Everybody's a winner
No, actually, they're not! So why do schools and children's programs these days try to trick kids into thinking that? Last Spring, I learned in some interactions with public school child development experts that some public schools now want all games or contests to end in a tie or without a loser for the betterment of the educational experience of the children. This topic came up at dinner with a couple of friends, so that is why it is on my brain right now!How can a "game" or a "contest" end without there being a loser? There has to be a loser! My good friend Webster says that a contest is "a struggle for superiority or victory." So in order for one person to be superior or victorious, the other must be inferior or a loser!

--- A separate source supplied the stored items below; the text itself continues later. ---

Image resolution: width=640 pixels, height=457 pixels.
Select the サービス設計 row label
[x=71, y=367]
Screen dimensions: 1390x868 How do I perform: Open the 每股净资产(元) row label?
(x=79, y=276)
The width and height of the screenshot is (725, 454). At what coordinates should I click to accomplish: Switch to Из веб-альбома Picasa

Well, apparently this verbiage is what is causing the problem with these education experts. They all have this warm, fuzzy, feel-good-about-yourself rationale for this innovative approach to learning. They say that kids feel bad enough about themselves because they are overweight, or slow, or don't speak the language or once had to eat the crust on their sandwich at lunch. Oh, wait, that last one was just me. Sorry. So "education expects" don't want these kids to also be labeled as "losers," in addition to "fat," "stupid" or "ugly." Rather, what is happening is they are being labeled as "the kid that isn't good at sports so we can't play and win trophies anymore so he/she doesn't feel bad about himself...that's what my mommy said."
Here are my not-based-in-anything-scientific-just-not-being-a-completely-messed-up-person-based-on-my-numerous-losses observations and thoughts on the matter:
1) Kids need to learn how to lose, because someday they are going to have to do something that is either graded, evaluated or judged...and if they don't succeed then, they are not going to know how to handle it because they never lost in Monopoly, tennis, marbles or 50 meter dashes.
2) Kids need to learn how to win, also. Because there is such a thing as being a poor winner...and that's not any better than being a bad loser. They will never get the chance to learn how to be a good winner if there can't be losers anymore. And there's nothing that will make you a good winner faster than your mom hitting you in the head with a frying pan when you make fun of her for losing to you in dominoes. Ooops. I shouldn't share all of my Christmas memories in this one entry.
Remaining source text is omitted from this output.